» **What is required**:
Take the line containing "Task: Open the shopping cart sidebar icon" and every line after it to the end of the records, and copy them exactly, leaving out pictures.

+++ Source records

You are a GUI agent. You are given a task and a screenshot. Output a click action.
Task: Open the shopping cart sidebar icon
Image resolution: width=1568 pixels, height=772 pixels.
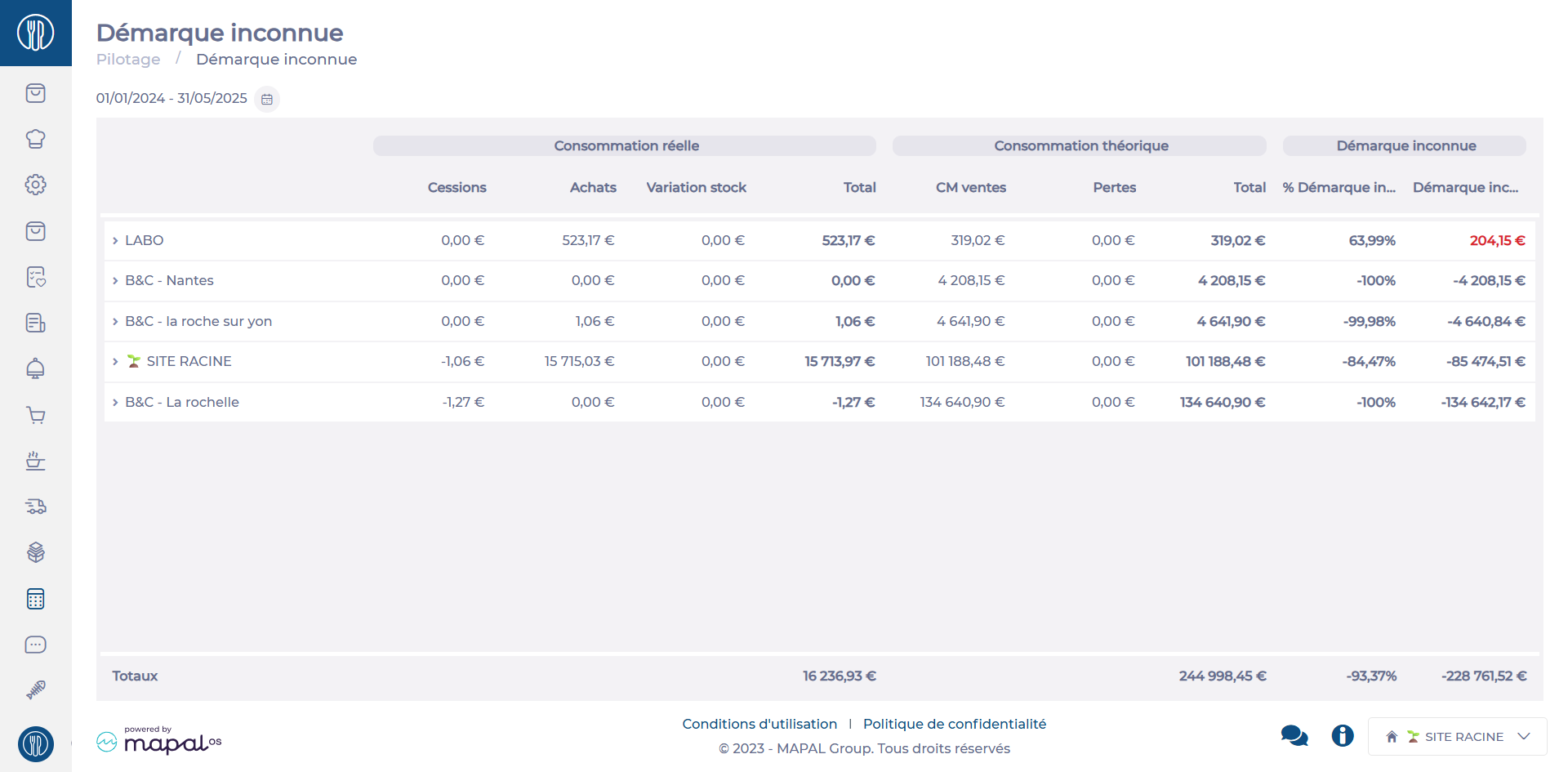click(35, 415)
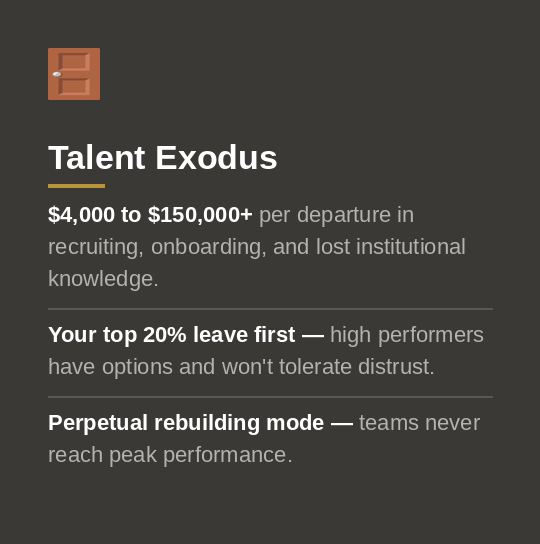Click the phrase high performers
This screenshot has width=540, height=544.
(407, 335)
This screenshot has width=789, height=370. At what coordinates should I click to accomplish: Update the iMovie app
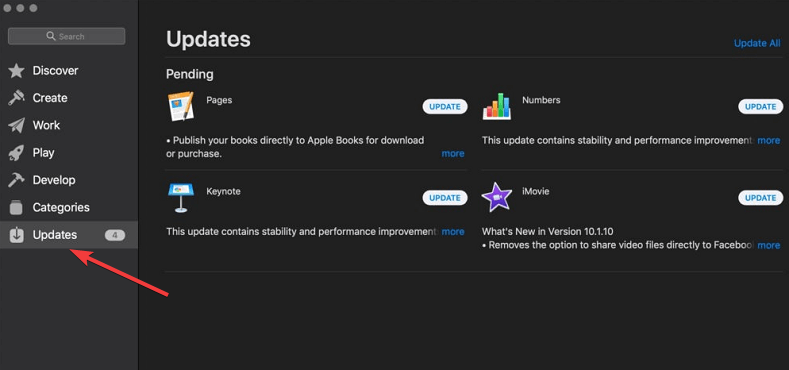760,198
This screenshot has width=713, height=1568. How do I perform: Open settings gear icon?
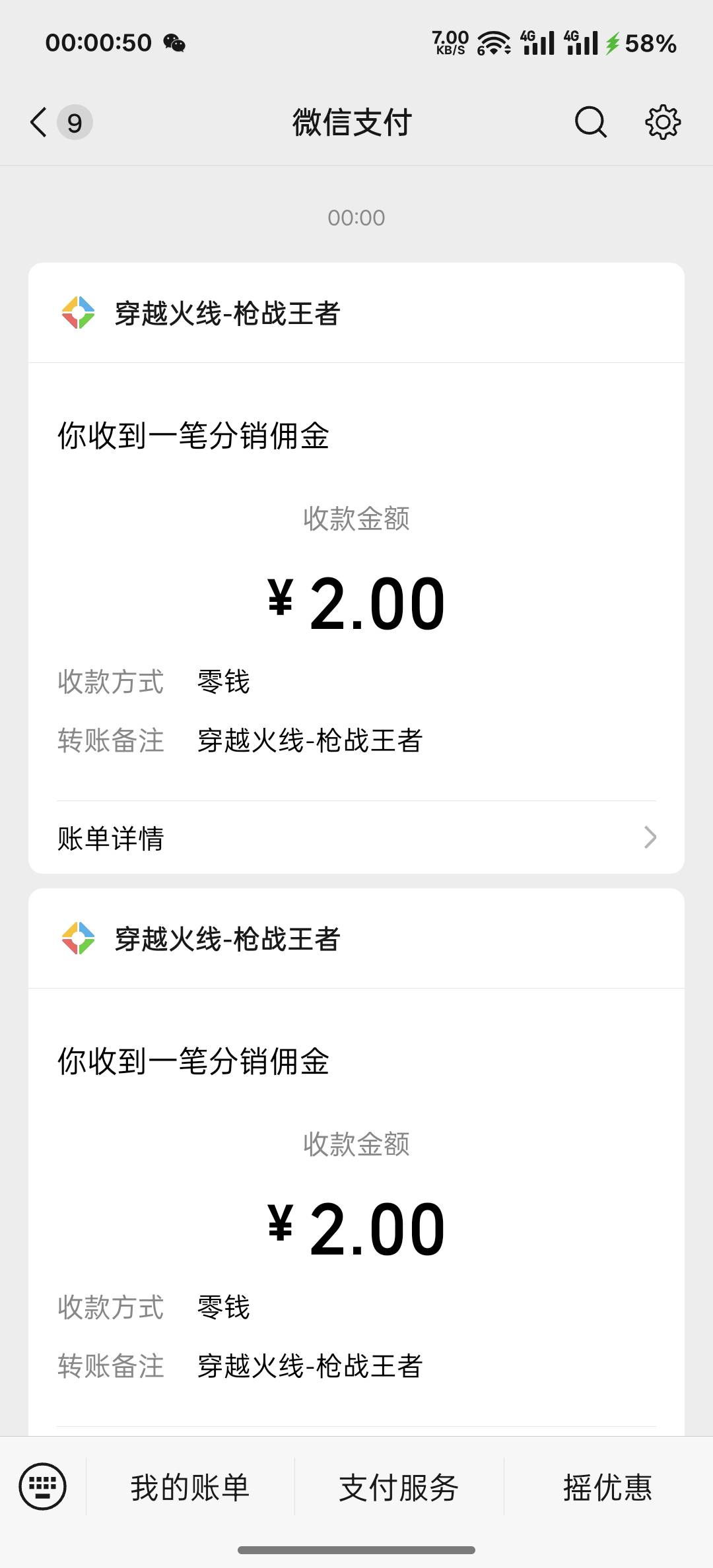[x=662, y=122]
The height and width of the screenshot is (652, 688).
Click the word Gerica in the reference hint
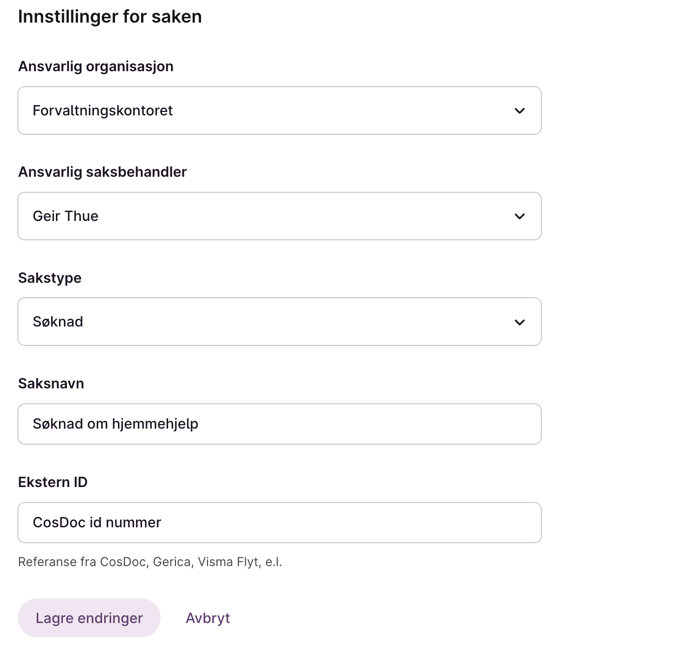click(172, 562)
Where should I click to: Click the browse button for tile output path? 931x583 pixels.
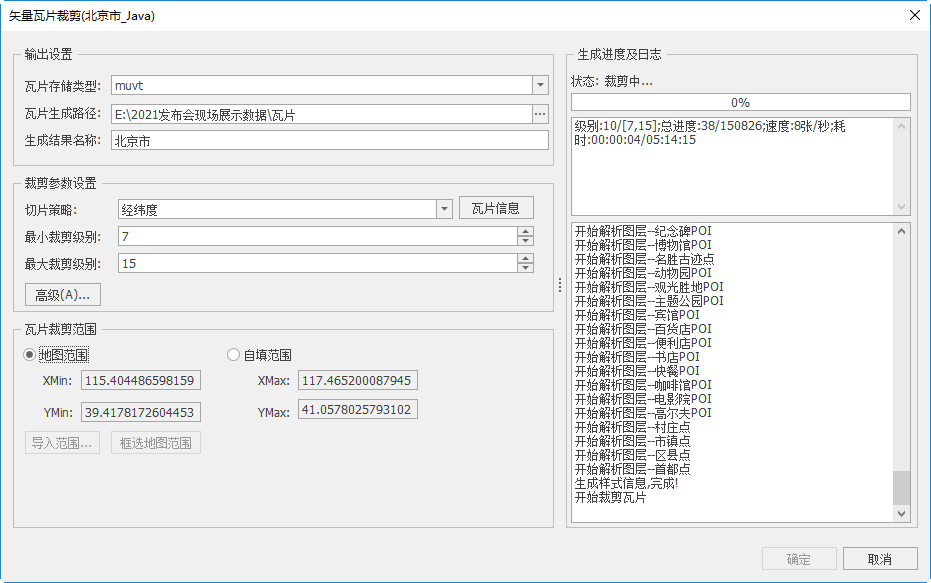540,114
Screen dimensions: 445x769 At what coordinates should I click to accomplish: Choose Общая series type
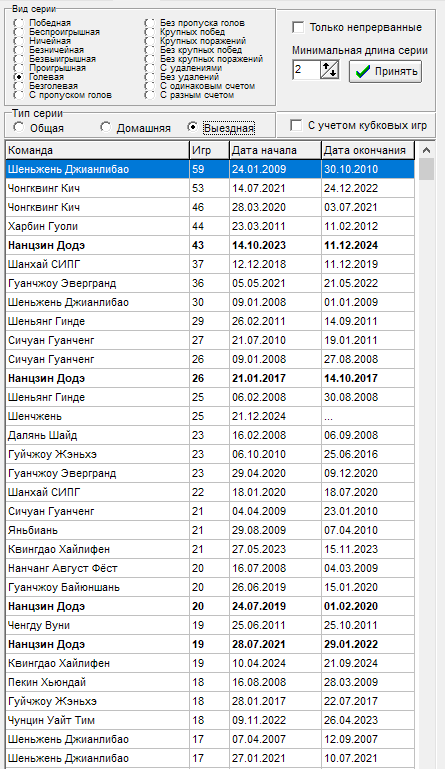[19, 128]
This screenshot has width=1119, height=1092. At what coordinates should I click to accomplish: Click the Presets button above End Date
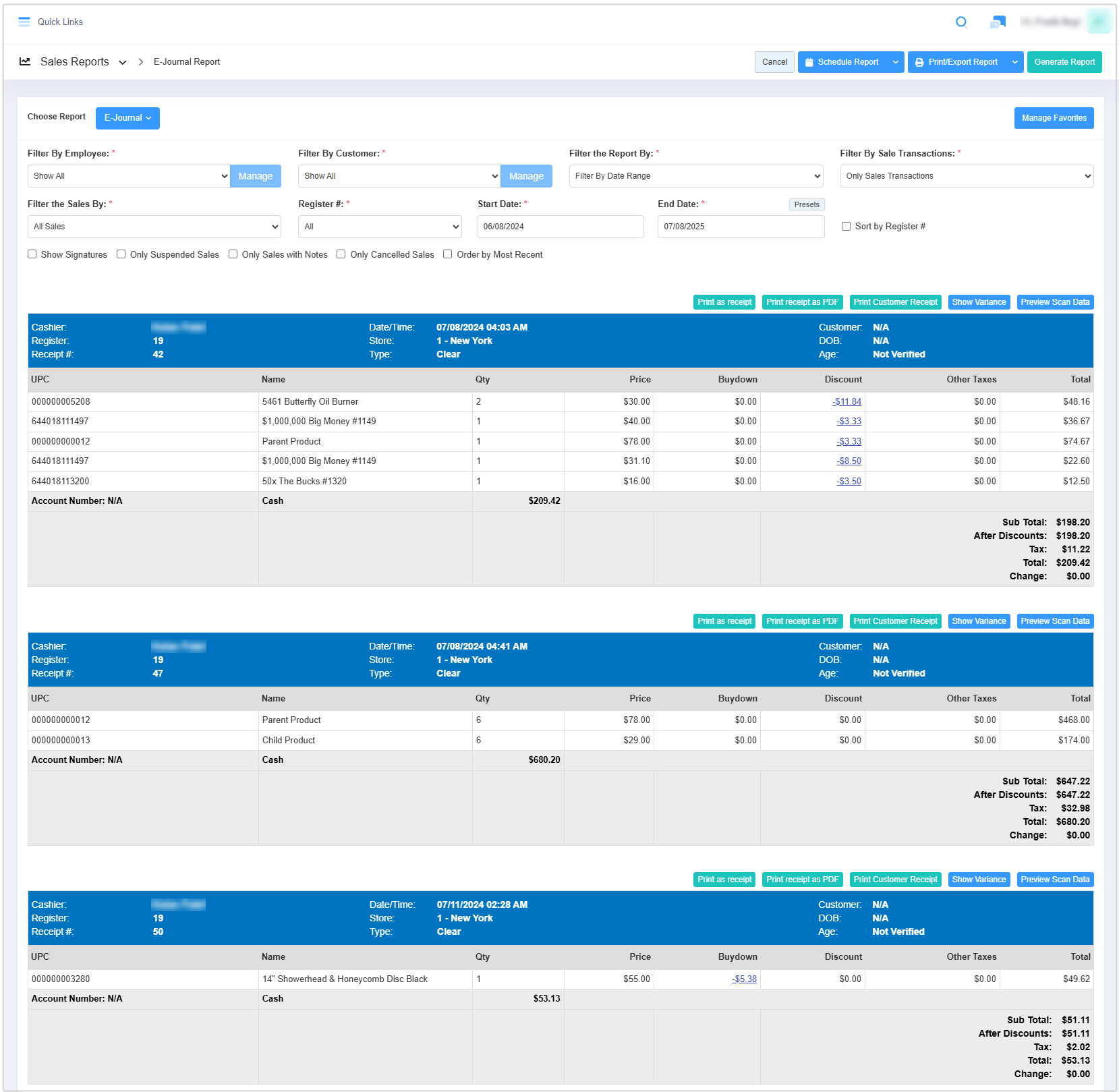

++++++

» **Your response**:
Task: Open the shopping cart sidebar icon
Image resolution: width=1568 pixels, height=772 pixels.
click(35, 415)
Click the phrase high performers
This screenshot has width=540, height=544.
(407, 335)
This screenshot has width=789, height=370. At what coordinates should I click to accomplish: Update the iMovie app
760,198
This screenshot has width=713, height=1568. How do I perform: Open settings gear icon?
[x=662, y=122]
The height and width of the screenshot is (652, 688).
Click the word Gerica in the reference hint
click(172, 562)
Where should I click to: Click the browse button for tile output path? 931x583 pixels.
540,114
Screen dimensions: 445x769 At what coordinates should I click to accomplish: Choose Общая series type
[19, 128]
This screenshot has width=1119, height=1092. At what coordinates should I click to accomplish: Click the Presets button above End Date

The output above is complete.